Brenda cut my hair for nearly 15 years and knew my head the way Bill Clinton knows interns, which is to say, intimately. After a decade-and-a-half she could have probably trimmed my hair in the dark. The place I go to now, it sometimes looks as if they have.
But that’s OK; I don’t stress over a bad haircut. It’s the process of getting my head-fur shortened that bothers me.
When I was a kid, my dad dragged me to a guy named Carl on Grand Rapids ’ West Side who for fifty cents would buzz my hair down to a comfortable stubble that lasted a few months between cuts. The cut itself took about 45 seconds and there was no conversation. I was a kid and kid conversation not one of Carl’s priorities. Besides, he had girly centerfolds tacked up around his shop and memorizing those took up most of the mental power I would otherwise have needed to talk about my Little League team.
It wasn’t until years later that I found Brenda; she owned the shop a few blocks from my old house in Lakeview and—at the time—would cut my hair for ten bucks. A huge jump from Carl’s two bits, but still not bad by today’s standards.
As well as Brenda knew my head, she knew my life even better. When she was little more than a kid herself Brenda provided child care for my two progeny, a job known at the time as “baby-sitting.” It was only chance that we both wound up living years later in the same small, northern Michigan town.
Brenda not only knew my kids, she knew the (Former) Lovely Mrs. Taylor, who—it turns out—had been getting her hair cut at Brenda’s shop for some time by the time she first touched scissors to my head. In addition to family, Brenda also knew a lot of the same people I did, a fact of life in any American small town.
We not only had a history, but folks to gossip about.

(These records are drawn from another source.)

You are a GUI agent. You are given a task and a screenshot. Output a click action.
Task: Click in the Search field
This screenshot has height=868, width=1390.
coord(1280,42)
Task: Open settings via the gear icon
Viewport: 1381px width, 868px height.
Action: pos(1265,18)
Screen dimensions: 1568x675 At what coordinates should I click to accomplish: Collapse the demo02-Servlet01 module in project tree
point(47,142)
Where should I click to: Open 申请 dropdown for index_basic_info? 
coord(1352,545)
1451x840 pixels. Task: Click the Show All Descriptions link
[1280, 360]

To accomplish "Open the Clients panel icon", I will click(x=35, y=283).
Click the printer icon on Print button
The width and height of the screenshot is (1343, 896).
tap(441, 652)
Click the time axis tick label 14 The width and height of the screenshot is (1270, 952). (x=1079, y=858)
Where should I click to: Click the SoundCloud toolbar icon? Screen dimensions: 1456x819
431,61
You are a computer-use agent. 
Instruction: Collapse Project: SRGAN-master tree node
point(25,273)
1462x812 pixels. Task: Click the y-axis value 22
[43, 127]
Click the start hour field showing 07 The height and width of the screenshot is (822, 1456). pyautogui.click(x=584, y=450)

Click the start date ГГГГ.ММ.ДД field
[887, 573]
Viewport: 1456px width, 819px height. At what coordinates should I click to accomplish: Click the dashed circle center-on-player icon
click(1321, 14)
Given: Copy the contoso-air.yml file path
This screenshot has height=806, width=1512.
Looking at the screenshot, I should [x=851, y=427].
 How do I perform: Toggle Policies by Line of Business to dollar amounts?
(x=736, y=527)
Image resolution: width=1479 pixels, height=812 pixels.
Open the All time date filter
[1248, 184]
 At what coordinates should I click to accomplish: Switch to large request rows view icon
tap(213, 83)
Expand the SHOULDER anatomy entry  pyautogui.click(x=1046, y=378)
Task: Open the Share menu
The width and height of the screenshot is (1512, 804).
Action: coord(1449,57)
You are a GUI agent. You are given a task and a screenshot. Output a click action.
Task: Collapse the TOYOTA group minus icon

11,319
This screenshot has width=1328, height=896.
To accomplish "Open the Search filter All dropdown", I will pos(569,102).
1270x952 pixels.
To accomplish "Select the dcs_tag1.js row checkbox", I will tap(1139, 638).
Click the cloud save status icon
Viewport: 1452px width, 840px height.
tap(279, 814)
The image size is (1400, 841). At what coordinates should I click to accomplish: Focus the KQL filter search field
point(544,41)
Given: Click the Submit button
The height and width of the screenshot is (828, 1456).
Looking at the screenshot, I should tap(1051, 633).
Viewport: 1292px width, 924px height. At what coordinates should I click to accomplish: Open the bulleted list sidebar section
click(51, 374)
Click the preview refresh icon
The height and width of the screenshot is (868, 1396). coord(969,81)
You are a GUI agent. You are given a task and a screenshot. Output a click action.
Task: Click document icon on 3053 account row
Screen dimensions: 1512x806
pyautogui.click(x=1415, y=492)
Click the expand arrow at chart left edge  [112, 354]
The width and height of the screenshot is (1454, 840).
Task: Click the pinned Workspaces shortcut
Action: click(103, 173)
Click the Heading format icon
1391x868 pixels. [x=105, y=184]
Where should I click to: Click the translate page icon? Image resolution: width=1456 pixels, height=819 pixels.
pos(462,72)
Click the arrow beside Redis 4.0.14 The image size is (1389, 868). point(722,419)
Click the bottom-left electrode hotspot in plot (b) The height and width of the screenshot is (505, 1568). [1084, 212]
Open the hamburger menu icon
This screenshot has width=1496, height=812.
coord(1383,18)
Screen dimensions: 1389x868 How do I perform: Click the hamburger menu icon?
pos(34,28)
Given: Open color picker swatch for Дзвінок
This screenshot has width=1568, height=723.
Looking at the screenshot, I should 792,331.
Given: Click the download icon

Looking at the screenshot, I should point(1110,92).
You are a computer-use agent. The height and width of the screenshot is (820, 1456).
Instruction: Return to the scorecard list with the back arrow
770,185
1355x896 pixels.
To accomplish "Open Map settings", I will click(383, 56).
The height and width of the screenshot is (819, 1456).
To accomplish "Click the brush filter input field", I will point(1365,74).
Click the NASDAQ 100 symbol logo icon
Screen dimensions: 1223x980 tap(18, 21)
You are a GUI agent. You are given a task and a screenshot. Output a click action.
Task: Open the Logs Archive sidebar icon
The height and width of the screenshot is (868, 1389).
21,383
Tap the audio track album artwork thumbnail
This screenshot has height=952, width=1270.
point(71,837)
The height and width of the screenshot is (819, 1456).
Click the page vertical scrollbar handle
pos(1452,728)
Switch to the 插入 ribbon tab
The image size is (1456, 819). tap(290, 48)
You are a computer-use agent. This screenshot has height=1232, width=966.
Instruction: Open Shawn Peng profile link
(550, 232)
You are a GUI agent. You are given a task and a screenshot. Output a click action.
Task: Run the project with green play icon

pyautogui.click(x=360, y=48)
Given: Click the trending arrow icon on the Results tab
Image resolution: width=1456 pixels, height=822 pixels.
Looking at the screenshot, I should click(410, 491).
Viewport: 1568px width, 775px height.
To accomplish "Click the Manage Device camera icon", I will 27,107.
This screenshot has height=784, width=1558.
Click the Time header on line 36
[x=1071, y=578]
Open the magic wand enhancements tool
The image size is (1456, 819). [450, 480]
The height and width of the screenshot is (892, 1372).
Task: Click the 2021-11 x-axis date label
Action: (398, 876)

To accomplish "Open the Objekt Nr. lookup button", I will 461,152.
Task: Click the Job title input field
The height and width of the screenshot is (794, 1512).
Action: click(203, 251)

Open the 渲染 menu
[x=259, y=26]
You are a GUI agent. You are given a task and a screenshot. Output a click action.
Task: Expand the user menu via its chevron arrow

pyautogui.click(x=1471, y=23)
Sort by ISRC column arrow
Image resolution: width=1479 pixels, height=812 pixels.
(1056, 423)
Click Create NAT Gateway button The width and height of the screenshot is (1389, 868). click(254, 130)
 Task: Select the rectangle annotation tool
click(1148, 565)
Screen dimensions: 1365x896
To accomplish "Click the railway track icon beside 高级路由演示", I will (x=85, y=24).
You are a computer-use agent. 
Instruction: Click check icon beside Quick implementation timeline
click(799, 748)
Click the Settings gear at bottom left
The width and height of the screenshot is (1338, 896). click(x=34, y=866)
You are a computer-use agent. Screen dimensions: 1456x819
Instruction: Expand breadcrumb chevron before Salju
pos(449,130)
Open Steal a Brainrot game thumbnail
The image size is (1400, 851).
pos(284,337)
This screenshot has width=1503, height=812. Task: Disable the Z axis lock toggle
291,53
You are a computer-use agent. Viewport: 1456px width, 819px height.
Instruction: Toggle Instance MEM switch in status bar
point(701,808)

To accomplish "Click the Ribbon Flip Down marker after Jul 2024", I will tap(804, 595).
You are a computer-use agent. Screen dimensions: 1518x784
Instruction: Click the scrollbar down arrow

Getting a haircut from Brenda was a chance to catch up on the torrid, tawdry underbelly of my bucolic little hometown; who was doing what to (or with) whom. Brenda was the pre-Facebook Facebook. We rarely ran out of interesting dirt before the haircut was finished.
But Brenda’s an hour away now, which is too far for me to drive just to get my monthly trim. So I’ve been frequenting one of those salon chains with a shop in every neighborhood big enough to merit a McDonald’s. I’ve yet to have the same stylist twice.
The cuts are OK, but I hate trying to make conversation with a stranger; usually a female stranger in her mid-twenties. I have as much in common with these girls as an aardvark has with a Philippine merchant marine. I don’t want to know who Justin Bieber is dating and they couldn’t care less which character I like best on Golden Girls.
So I sit there in uncomfortable silence waiting for the cut to be finished so I can pay my 15 bucks and scram.
I wonder if Carl’s still cutting hair? He’d be about 108 now, but you never know. I wonder if he has any new centerfolds.